# [Activity]
Your answer should hold exactly the lines from the one with "Instruction: Select the" through the final line of the data below, reproduced as written.
________________________________________
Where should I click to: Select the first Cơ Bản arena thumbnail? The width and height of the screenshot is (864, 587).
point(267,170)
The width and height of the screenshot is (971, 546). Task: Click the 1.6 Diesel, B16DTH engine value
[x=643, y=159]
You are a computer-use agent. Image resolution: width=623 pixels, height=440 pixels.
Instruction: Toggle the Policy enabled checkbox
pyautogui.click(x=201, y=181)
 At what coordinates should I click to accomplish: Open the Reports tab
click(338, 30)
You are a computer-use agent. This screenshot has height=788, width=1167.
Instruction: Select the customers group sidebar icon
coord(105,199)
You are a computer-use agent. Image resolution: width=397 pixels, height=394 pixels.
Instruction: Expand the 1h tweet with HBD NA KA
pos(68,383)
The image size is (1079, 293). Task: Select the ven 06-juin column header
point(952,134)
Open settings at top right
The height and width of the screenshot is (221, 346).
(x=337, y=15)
________________________________________
# [Response to this exercise]
Instruction: Select the customers group sidebar icon
coord(105,199)
You are a computer-use agent. Image resolution: width=397 pixels, height=394 pixels.
Instruction: Expand the 1h tweet with HBD NA KA
pos(68,383)
The image size is (1079, 293). Task: Select the ven 06-juin column header
point(952,134)
Open settings at top right
The height and width of the screenshot is (221, 346).
(x=337, y=15)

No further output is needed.